■ **Document extract**
((

Moreover, Honor A. P. is the type to come into his own with maturity. We’ve yet to see the best from this son of champion older male Honor Code and multiple Grade 1-winning millionaire Hollywood Story.
3. Azul Coast is the only runner with a win at the distance.
The caveat is that came in the Feb. 15 El Camino Real Derby on the Tapeta at Golden Gate Fields. Baffert had entered Azul Coast in the Sunland Derby next, only to have it wiped out by the pandemic closures. This is the fall-back position for a useful horse who’s in the shadow of superior stablemates.
At the same time, Azul Coast has claims to churn on for a placing at a big price. He was no match for Authentic when a distant second in the Sham, but the combination of more time, distance, and pace might shave off a couple of those lengths. The son of 2010 Kentucky Derby winner Super Saver teams up with Umberto Rispoli.
4. Anneau d’Or returns to the scene of his most memorable performance.
The sticking point, of course, is that his Grade 1 near-miss came in last fall’s less-than-vintage renewal of the Breeders’ Cup Juvenile (G1) at Santa Anita. The form has taken so many knocks that it’s virtually a punching bag, while the evidence continues to mount that the best entrant in the Juvenile scratched – Maxfield.

))

■ **Raw data**
((

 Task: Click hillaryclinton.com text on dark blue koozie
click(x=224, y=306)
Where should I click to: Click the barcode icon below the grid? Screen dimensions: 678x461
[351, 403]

))

■ **Instructions**
**A.** Name every race mentioned in the horse racing preview.
**B.** Please copy word for word the part of the horse racing preview that opens with the words containing "The caveat is" and closes with "most memorable performance.".

■ **Exercise answers**
**A.**
El Camino Real Derby
Sunland Derby
Sham
Kentucky Derby
Breeders' Cup Juvenile

**B.**
The caveat is that came in the Feb. 15 El Camino Real Derby on the Tapeta at Golden Gate Fields. Baffert had entered Azul Coast in the Sunland Derby next, only to have it wiped out by the pandemic closures. This is the fall-back position for a useful horse who’s in the shadow of superior stablemates.
At the same time, Azul Coast has claims to churn on for a placing at a big price. He was no match for Authentic when a distant second in the Sham, but the combination of more time, distance, and pace might shave off a couple of those lengths. The son of 2010 Kentucky Derby winner Super Saver teams up with Umberto Rispoli.
4. Anneau d’Or returns to the scene of his most memorable performance.